Microsoft has confirmed it will buy internet phone service Skype for $8.5bn (£5bn) in the software giant's biggest ever takeover deal.
Luxembourg-based Skype, which allows its 663m users to make voice or video calls over the internet, will become a new business division within Microsoft after its private owners agreed to sell the business.
The hefty price tag is likely to raise eyebrows as Skype's former owner, online auctioneer eBay, sold 70% of the reportedly loss-making business for $2bn (£1.2bn) just two years ago.
The value of the deal overtakes Microsoft's successful bid for the online advertising agency aQuantive - now Microsoft advertising - in 2007 for $6bn (£3.6 bn).
Skype is popular with users because of its free calling services, which can be made to other Skype users, and the service has around 8.8m paying customers per month.
The amount of call time on Skype's network totalled 207bn minutes last year.

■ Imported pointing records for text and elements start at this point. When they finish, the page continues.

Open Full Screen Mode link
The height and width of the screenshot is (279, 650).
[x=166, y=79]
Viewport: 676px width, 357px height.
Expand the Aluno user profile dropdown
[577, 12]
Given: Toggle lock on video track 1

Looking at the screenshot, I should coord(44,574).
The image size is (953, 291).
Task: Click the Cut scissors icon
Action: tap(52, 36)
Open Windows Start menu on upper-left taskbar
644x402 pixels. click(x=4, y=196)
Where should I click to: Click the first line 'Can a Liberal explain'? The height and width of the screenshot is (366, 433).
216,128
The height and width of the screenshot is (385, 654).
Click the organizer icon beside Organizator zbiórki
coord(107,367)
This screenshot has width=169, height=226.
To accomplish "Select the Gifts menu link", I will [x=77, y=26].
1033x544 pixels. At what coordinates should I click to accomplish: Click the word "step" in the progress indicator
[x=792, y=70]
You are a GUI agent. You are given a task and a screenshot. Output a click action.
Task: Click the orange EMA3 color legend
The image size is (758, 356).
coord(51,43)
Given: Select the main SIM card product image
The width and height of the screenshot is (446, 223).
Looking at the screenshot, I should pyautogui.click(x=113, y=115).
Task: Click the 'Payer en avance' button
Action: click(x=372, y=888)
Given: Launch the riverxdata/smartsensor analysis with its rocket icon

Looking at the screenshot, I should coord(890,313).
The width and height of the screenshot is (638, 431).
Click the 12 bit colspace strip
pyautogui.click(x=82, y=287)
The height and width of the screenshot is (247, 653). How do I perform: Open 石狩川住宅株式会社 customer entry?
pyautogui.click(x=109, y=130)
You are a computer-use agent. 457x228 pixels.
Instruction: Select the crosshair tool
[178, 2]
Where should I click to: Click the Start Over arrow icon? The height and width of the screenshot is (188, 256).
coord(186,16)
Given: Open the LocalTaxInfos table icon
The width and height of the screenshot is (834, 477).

The popularity of the free calls has made it difficult for the company to make much of a profit since it was founded by entrepreneurs Niklas Sennstrom and Janus Friis.
City analysts earlier questioned the size of the bid price as the company made a $7m (£4.2m) loss last year on revenues of $860m (£525m).
A Skype sale has been speculated upon for weeks, with Google and Facebook also rumoured to be interested.
Skype was bought by eBay for $2.6bn (£1.5bn) in 2005 but it sold a 70% stake to private equity firms Silver Lake and Andreessen Horowitz for $2bn (£1.2bn).
Other major shareholders include tech-firm Joltid and the Canada Pension Plan Investment Board.